[[ Data to examine open ]]

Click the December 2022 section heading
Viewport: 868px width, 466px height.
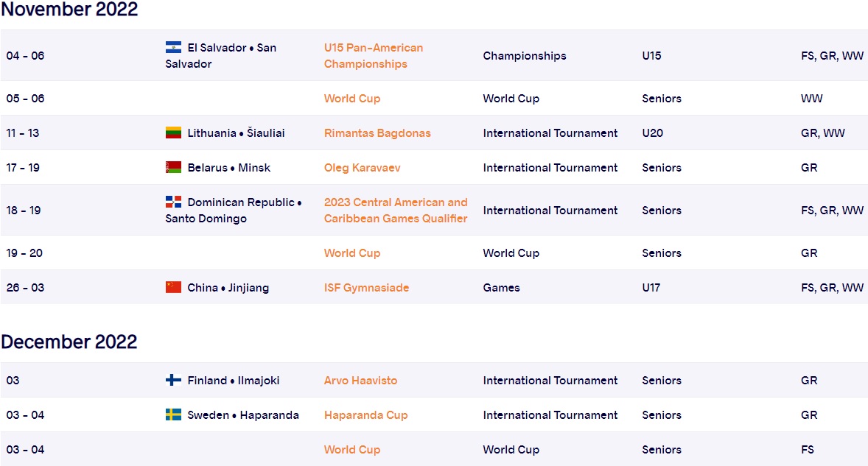pyautogui.click(x=69, y=342)
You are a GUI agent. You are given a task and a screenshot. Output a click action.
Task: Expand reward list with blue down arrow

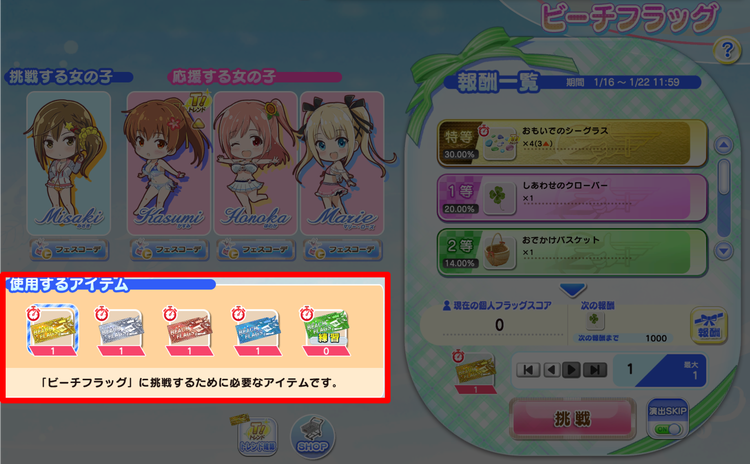pos(573,289)
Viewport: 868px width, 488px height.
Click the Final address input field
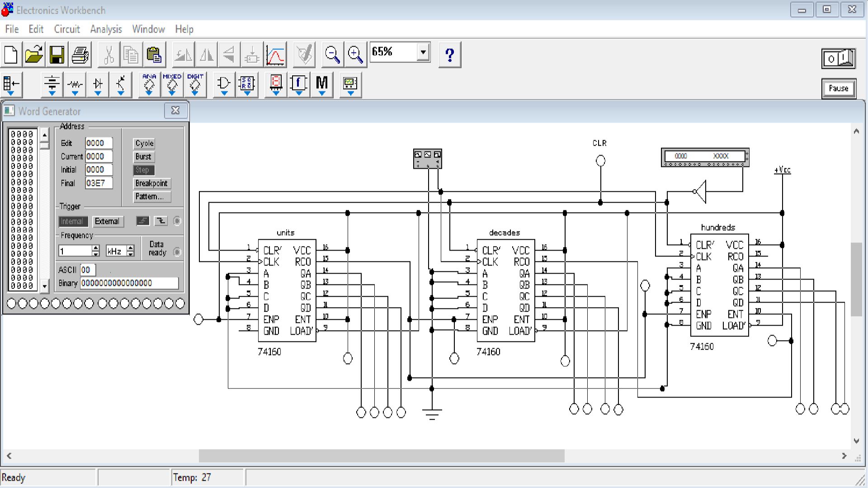[x=99, y=183]
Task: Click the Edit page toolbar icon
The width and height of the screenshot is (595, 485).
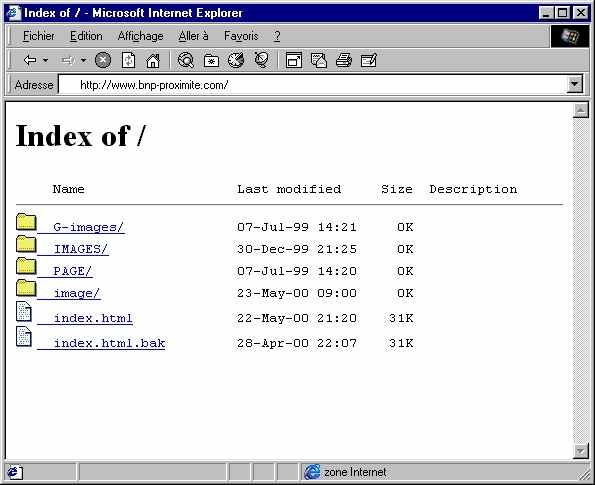Action: (x=368, y=60)
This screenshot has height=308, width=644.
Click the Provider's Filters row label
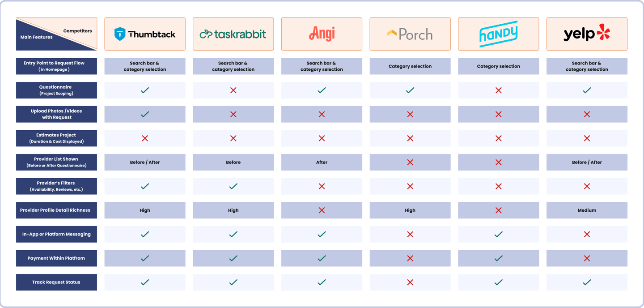(x=56, y=186)
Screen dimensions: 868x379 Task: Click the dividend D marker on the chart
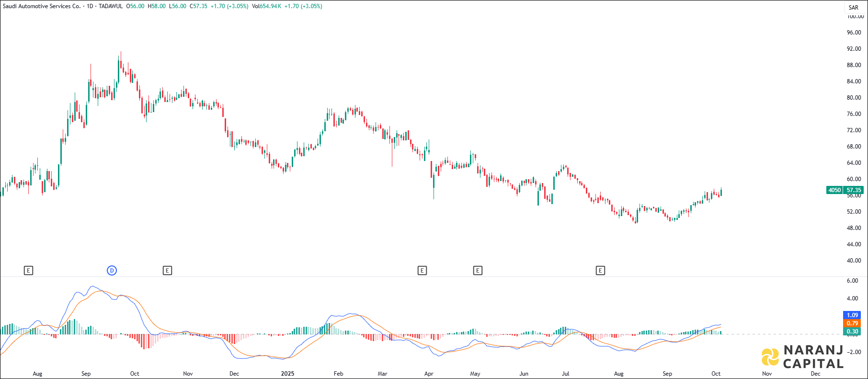[x=112, y=271]

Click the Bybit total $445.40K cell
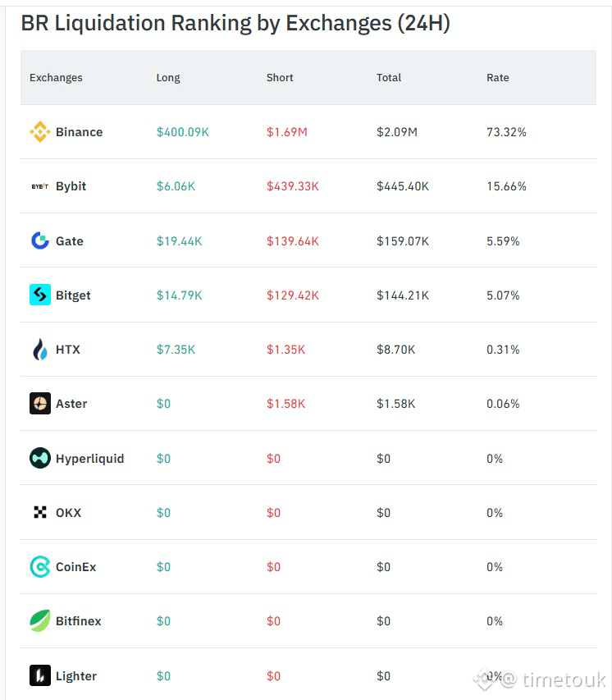(403, 186)
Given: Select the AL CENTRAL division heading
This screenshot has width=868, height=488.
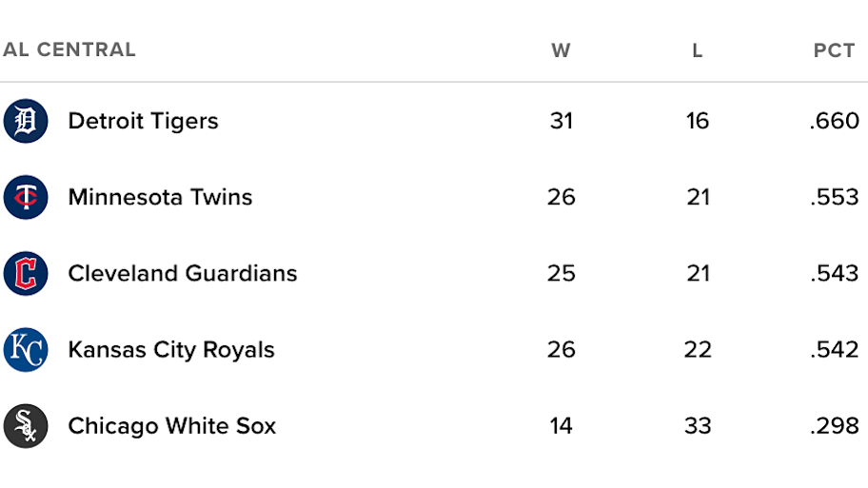Looking at the screenshot, I should (69, 49).
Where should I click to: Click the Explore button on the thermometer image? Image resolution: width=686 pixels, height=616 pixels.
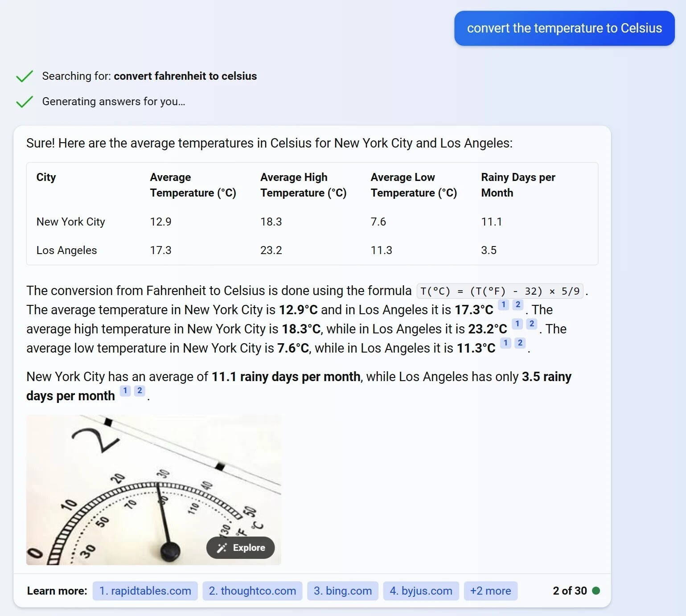pyautogui.click(x=240, y=548)
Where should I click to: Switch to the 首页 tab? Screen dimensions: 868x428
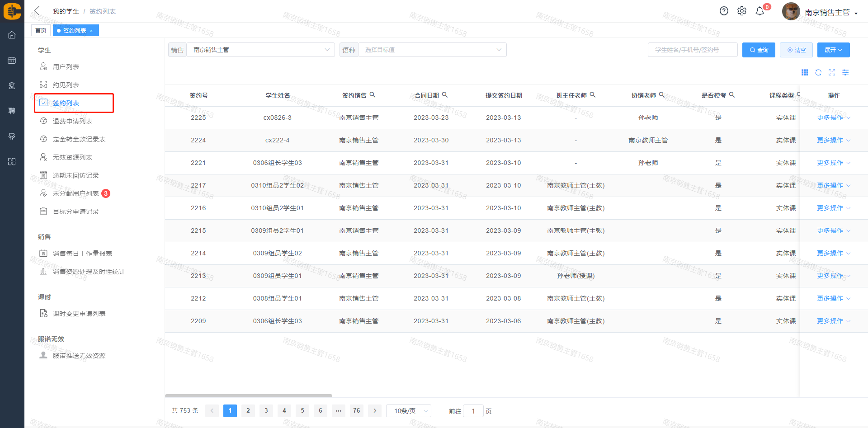(x=41, y=30)
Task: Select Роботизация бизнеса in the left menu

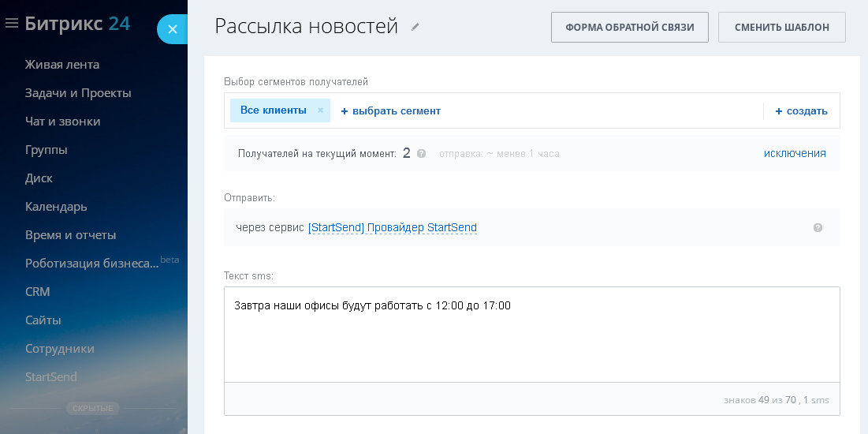Action: pyautogui.click(x=92, y=264)
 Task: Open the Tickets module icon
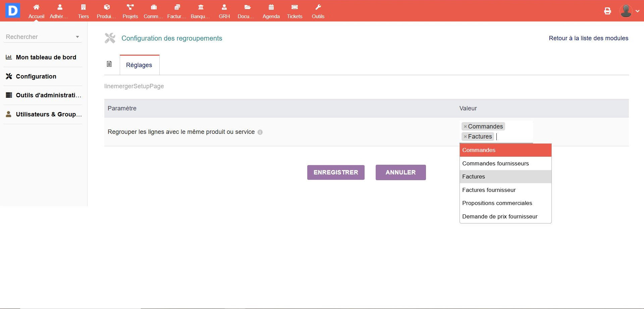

[[ Data to examine closed ]]

What to produce> Give the entries again, exactly and in full, with no image included.

Solved exercise>
Click the December 2022 section heading
Viewport: 868px width, 466px height.
pyautogui.click(x=69, y=342)
You are a GUI agent. You are given a task and a screenshot. Output a click action.
Task: Expand reward list with blue down arrow

pos(573,289)
Viewport: 868px width, 488px height.
Click the Final address input field
[x=99, y=183]
Task: Click the Edit page toolbar icon
The width and height of the screenshot is (595, 485).
Action: (x=368, y=60)
This screenshot has height=308, width=644.
Click the Provider's Filters row label
(x=56, y=186)
Screen dimensions: 868x379 Task: Click the dividend D marker on the chart
[x=112, y=271]

Click the Bybit total $445.40K cell
(403, 186)
Given: Select the AL CENTRAL division heading
This screenshot has width=868, height=488.
Looking at the screenshot, I should (69, 49).
Where should I click to: Click the Explore button on the thermometer image? Image resolution: width=686 pixels, height=616 pixels.
pyautogui.click(x=240, y=548)
Where should I click to: Switch to the 首页 tab? Screen dimensions: 868x428
(x=41, y=30)
Task: Select Роботизация бизнеса in the left menu

Action: pyautogui.click(x=92, y=264)
 Task: Open the Tickets module icon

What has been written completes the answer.